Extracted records
####################
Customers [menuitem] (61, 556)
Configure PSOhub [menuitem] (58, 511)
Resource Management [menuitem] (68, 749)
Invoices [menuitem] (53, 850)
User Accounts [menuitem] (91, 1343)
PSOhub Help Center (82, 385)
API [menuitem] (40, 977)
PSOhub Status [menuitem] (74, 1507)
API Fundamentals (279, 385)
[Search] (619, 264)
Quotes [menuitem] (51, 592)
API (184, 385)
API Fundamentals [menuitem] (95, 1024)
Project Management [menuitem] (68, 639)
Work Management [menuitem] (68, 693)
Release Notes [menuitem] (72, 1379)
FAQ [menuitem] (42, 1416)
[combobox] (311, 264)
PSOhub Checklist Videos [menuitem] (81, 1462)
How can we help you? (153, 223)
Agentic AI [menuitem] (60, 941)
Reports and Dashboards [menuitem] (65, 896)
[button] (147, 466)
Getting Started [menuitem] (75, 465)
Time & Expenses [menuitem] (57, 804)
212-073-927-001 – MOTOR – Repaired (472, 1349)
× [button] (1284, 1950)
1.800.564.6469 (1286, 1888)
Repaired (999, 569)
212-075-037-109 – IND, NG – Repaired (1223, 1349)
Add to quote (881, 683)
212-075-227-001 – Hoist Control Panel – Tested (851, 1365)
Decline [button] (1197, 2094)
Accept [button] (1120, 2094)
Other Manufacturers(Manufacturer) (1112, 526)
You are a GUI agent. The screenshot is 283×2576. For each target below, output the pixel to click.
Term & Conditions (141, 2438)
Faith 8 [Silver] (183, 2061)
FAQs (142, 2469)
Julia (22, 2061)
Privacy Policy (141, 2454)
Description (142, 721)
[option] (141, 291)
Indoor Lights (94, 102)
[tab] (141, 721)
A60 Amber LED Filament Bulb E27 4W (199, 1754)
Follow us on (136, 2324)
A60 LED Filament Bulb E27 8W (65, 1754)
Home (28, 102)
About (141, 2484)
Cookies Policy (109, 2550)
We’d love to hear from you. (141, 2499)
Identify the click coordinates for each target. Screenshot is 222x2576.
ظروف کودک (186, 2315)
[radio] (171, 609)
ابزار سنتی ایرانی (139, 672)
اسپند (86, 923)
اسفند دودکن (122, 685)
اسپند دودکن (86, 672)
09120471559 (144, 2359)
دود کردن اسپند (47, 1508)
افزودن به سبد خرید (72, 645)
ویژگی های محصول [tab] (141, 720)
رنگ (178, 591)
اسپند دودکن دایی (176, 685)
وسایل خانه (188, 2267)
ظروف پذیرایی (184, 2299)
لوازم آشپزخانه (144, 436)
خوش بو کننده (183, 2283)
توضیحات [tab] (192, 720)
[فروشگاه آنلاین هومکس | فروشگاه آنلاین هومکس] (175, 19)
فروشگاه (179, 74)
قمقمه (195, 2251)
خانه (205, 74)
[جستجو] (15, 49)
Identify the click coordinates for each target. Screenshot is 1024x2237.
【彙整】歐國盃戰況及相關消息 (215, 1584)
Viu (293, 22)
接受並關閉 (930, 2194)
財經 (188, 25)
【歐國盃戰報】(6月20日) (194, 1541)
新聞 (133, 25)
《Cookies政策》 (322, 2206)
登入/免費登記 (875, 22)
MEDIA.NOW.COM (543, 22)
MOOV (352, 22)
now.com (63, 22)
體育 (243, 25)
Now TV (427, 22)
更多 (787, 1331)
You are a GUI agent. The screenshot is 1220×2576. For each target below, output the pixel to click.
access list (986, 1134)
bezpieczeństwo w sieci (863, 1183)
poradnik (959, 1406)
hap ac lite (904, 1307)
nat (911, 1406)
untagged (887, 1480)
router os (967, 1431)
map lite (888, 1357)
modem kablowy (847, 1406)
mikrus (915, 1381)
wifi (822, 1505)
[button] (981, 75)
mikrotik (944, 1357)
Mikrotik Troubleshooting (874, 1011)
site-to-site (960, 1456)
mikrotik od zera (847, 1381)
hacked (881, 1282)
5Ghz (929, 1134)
####################
Set down every record above exactly as written.

» Solution to this task
Customers [menuitem] (61, 556)
Configure PSOhub [menuitem] (58, 511)
Resource Management [menuitem] (68, 749)
Invoices [menuitem] (53, 850)
User Accounts [menuitem] (91, 1343)
PSOhub Help Center (82, 385)
API [menuitem] (40, 977)
PSOhub Status [menuitem] (74, 1507)
API Fundamentals (279, 385)
[Search] (619, 264)
Quotes [menuitem] (51, 592)
API (184, 385)
API Fundamentals [menuitem] (95, 1024)
Project Management [menuitem] (68, 639)
Work Management [menuitem] (68, 693)
Release Notes [menuitem] (72, 1379)
FAQ [menuitem] (42, 1416)
[combobox] (311, 264)
PSOhub Checklist Videos [menuitem] (81, 1462)
How can we help you? (153, 223)
Agentic AI [menuitem] (60, 941)
Reports and Dashboards [menuitem] (65, 896)
[button] (147, 466)
Getting Started [menuitem] (75, 465)
Time & Expenses [menuitem] (57, 804)
212-073-927-001 – MOTOR – Repaired (472, 1349)
× [button] (1284, 1950)
1.800.564.6469 (1286, 1888)
Repaired (999, 569)
212-075-037-109 – IND, NG – Repaired (1223, 1349)
Add to quote (881, 683)
212-075-227-001 – Hoist Control Panel – Tested (851, 1365)
Decline [button] (1197, 2094)
Accept [button] (1120, 2094)
Other Manufacturers(Manufacturer) (1112, 526)
You are a GUI agent. The screenshot is 283×2576. For each target below, output the pixel to click.
Term & Conditions (141, 2438)
Faith 8 [Silver] (183, 2061)
FAQs (142, 2469)
Julia (22, 2061)
Privacy Policy (141, 2454)
Description (142, 721)
[option] (141, 291)
Indoor Lights (94, 102)
[tab] (141, 721)
A60 Amber LED Filament Bulb E27 4W (199, 1754)
Follow us on (136, 2324)
A60 LED Filament Bulb E27 8W (65, 1754)
Home (28, 102)
About (141, 2484)
Cookies Policy (109, 2550)
We’d love to hear from you. (141, 2499)
Identify the click coordinates for each target. Screenshot is 222x2576.
ظروف کودک (186, 2315)
[radio] (171, 609)
ابزار سنتی ایرانی (139, 672)
اسپند (86, 923)
اسفند دودکن (122, 685)
اسپند دودکن (86, 672)
09120471559 (144, 2359)
دود کردن اسپند (47, 1508)
افزودن به سبد خرید (72, 645)
ویژگی های محصول [tab] (141, 720)
رنگ (178, 591)
اسپند دودکن دایی (176, 685)
وسایل خانه (188, 2267)
ظروف پذیرایی (184, 2299)
لوازم آشپزخانه (144, 436)
خوش بو کننده (183, 2283)
توضیحات [tab] (192, 720)
[فروشگاه آنلاین هومکس | فروشگاه آنلاین هومکس] (175, 19)
فروشگاه (179, 74)
قمقمه (195, 2251)
خانه (205, 74)
[جستجو] (15, 49)
Identify the click coordinates for each target. Screenshot is 1024x2237.
【彙整】歐國盃戰況及相關消息 (215, 1584)
Viu (293, 22)
接受並關閉 (930, 2194)
財經 (188, 25)
【歐國盃戰報】(6月20日) (194, 1541)
新聞 (133, 25)
《Cookies政策》 (322, 2206)
登入/免費登記 (875, 22)
MEDIA.NOW.COM (543, 22)
MOOV (352, 22)
now.com (63, 22)
體育 (243, 25)
Now TV (427, 22)
更多 (787, 1331)
You are a GUI agent. The screenshot is 1220×2576. For each target below, output the pixel to click.
access list (986, 1134)
bezpieczeństwo w sieci (863, 1183)
poradnik (959, 1406)
hap ac lite (904, 1307)
nat (911, 1406)
untagged (887, 1480)
router os (967, 1431)
map lite (888, 1357)
modem kablowy (847, 1406)
mikrus (915, 1381)
wifi (822, 1505)
[button] (981, 75)
mikrotik (944, 1357)
Mikrotik Troubleshooting (874, 1011)
site-to-site (960, 1456)
mikrotik od zera (847, 1381)
hacked (881, 1282)
5Ghz (929, 1134)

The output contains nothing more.